● **TASK**
Can you copy the lines of the listing below character for character, from the line containing "The height and width of the screenshot is (319, 407)." (that line included) through the final line of the listing?
-- start of DATA IN THIS EXERCISE --
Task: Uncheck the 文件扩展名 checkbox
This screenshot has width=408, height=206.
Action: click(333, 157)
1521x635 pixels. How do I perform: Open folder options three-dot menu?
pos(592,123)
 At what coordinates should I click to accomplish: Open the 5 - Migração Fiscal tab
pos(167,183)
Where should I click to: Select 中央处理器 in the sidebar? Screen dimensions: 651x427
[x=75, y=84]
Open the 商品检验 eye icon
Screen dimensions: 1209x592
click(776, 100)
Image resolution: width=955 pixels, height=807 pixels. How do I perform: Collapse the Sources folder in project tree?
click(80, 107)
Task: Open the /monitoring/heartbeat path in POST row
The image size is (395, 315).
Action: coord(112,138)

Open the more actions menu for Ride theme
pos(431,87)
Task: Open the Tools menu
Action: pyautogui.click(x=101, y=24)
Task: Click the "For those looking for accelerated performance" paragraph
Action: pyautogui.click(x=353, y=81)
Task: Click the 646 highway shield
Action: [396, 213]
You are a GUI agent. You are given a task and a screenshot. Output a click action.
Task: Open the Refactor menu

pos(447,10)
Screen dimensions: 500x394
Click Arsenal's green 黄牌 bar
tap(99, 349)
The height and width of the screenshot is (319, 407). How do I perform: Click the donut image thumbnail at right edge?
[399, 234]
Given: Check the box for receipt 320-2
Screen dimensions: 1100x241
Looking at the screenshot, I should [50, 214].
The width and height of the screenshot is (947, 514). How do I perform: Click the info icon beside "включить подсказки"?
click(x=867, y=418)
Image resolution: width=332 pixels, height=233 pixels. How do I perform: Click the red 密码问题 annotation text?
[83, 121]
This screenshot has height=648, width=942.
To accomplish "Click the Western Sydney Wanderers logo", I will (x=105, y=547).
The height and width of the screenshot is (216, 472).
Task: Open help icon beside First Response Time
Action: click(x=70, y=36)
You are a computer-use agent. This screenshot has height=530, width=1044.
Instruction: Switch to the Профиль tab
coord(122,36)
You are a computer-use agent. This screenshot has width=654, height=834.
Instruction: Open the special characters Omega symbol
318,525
-- end of DATA IN THIS EXERCISE --
● **FINAL ANSWER**
The height and width of the screenshot is (319, 407). How do I perform: Click the donut image thumbnail at right edge?
[399, 234]
Given: Check the box for receipt 320-2
Screen dimensions: 1100x241
Looking at the screenshot, I should [50, 214].
The width and height of the screenshot is (947, 514). How do I perform: Click the info icon beside "включить подсказки"?
click(x=867, y=418)
Image resolution: width=332 pixels, height=233 pixels. How do I perform: Click the red 密码问题 annotation text?
[83, 121]
This screenshot has height=648, width=942.
To accomplish "Click the Western Sydney Wanderers logo", I will (x=105, y=547).
The height and width of the screenshot is (216, 472).
Task: Open help icon beside First Response Time
Action: click(x=70, y=36)
You are a computer-use agent. This screenshot has height=530, width=1044.
Instruction: Switch to the Профиль tab
coord(122,36)
You are a computer-use agent. This screenshot has width=654, height=834.
Instruction: Open the special characters Omega symbol
318,525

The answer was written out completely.